Wetsvoorstel verruiming inzet cameratoezicht
/Cameratoezicht draagt bij aan de verbetering van de veiligheid in de publieke ruimte en bevordert het zichtbaar maken van overlast, geweld en criminaliteit. Daardoor wordt een effectievere handhaving van de openbare orde mogelijk. In 2005 is om die reden in artikel 151c van de Gemeentewet een wettelijke grondslag voor cameratoezicht in de publieke ruimte gecreëerd. Het wettelijk regime is de afgelopen vijf jaar geëvalueerd. In 2011 is een eindrapport van de evaluatie verschenen. De huidige regeling in de Gemeentewet voorziet in vast cameratoezicht, hetgeen erop neer komt dat camera’s nagelvast en doorgaans voor lange duur op een specifieke plek worden aangebracht. Gebleken is echter dat gemeenten behoefte hebben aan een meer flexibele inzet van cameratoezicht in de publieke ruimte.

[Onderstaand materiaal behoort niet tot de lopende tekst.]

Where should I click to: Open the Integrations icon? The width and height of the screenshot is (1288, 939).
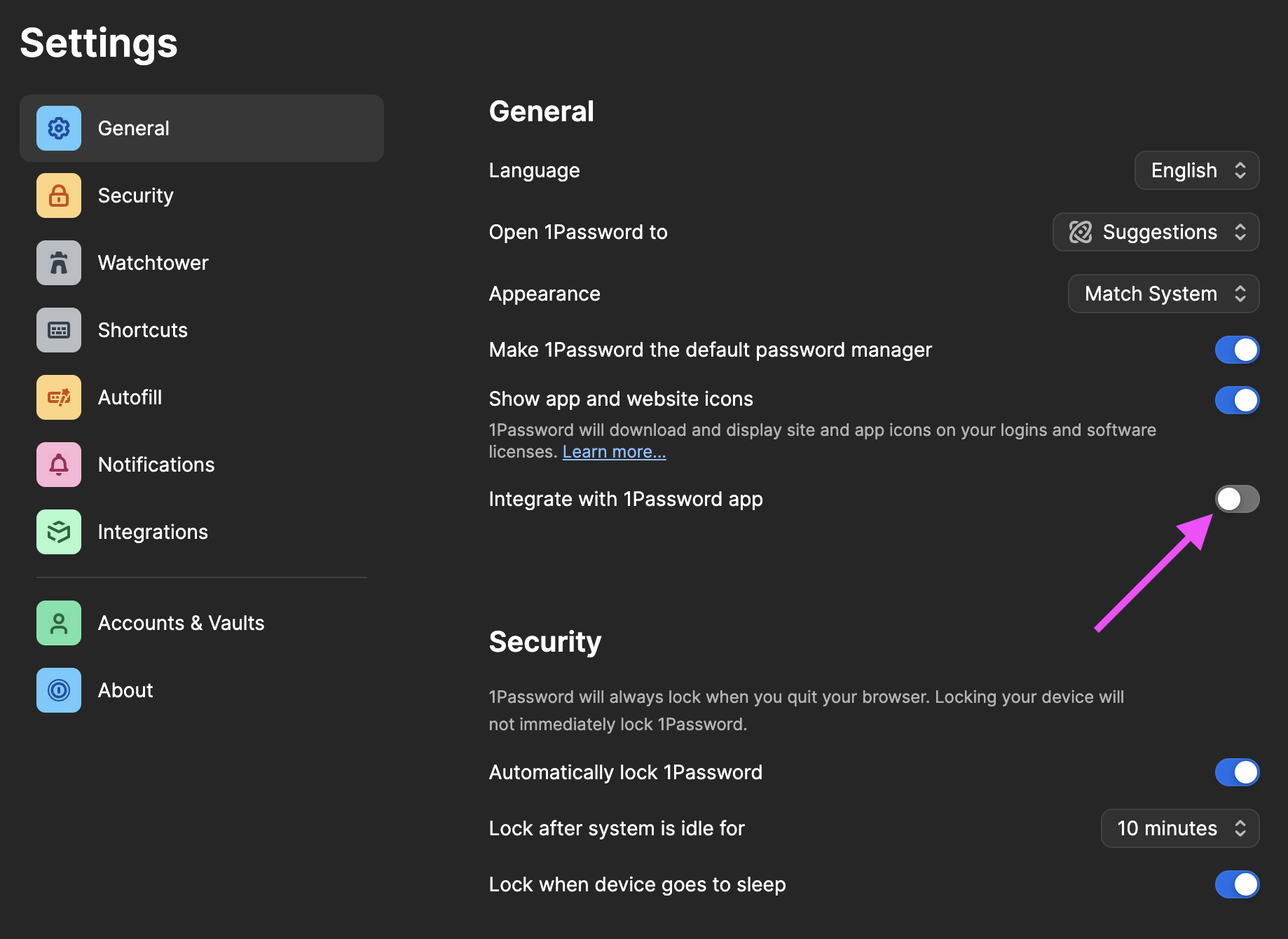coord(59,532)
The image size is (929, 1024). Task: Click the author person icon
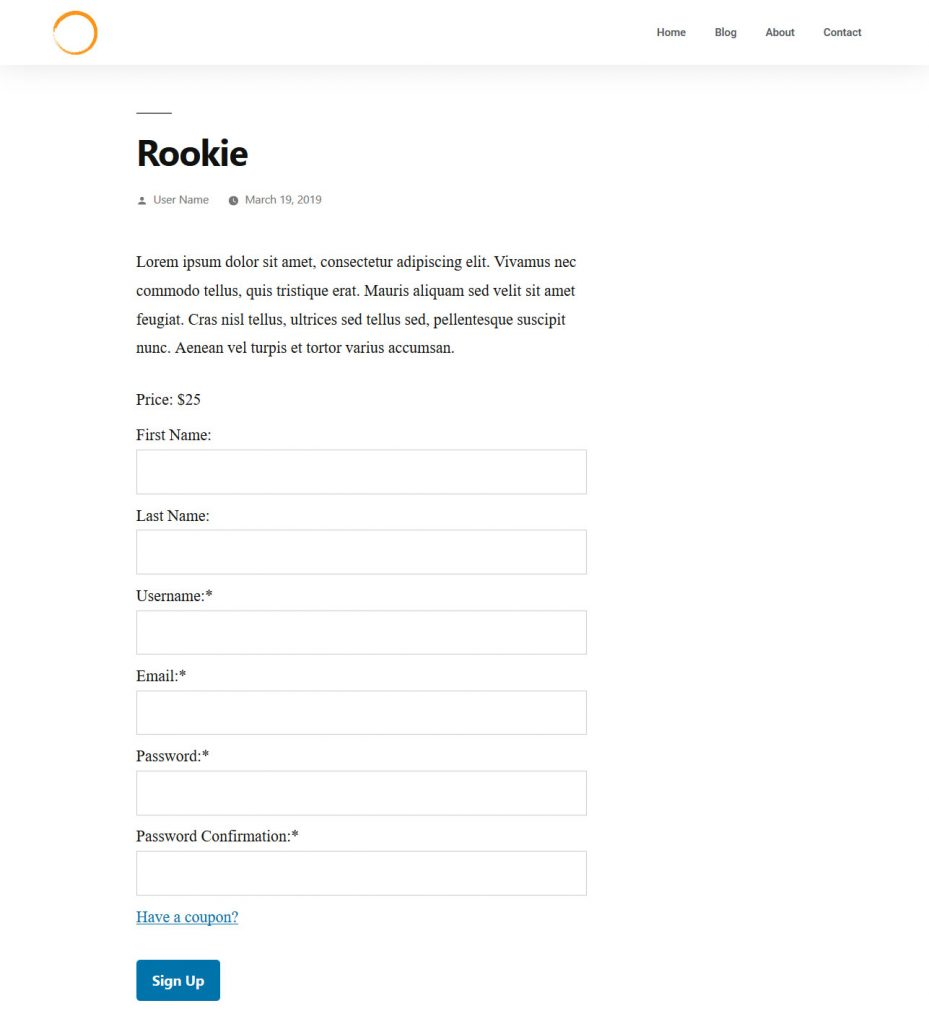click(142, 201)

Deze behoefte is ingegeven door de wens om aanhoudende en zich verplaatsende overlast in de publieke ruimte beter en effectiever te bestrijden door de gerichte inzet van camera’s die snel en eenvoudig met de overlast mee kunnen worden verplaatst.
Met het onderhavige wetsvoorstel, dat strekt tot wijziging van artikel 151c van de Gemeentewet, krijgt de burgemeester meer mogelijkheden voor maatwerk bij de inzet van cameratoezicht als toezichtinstrument in de publieke ruimte.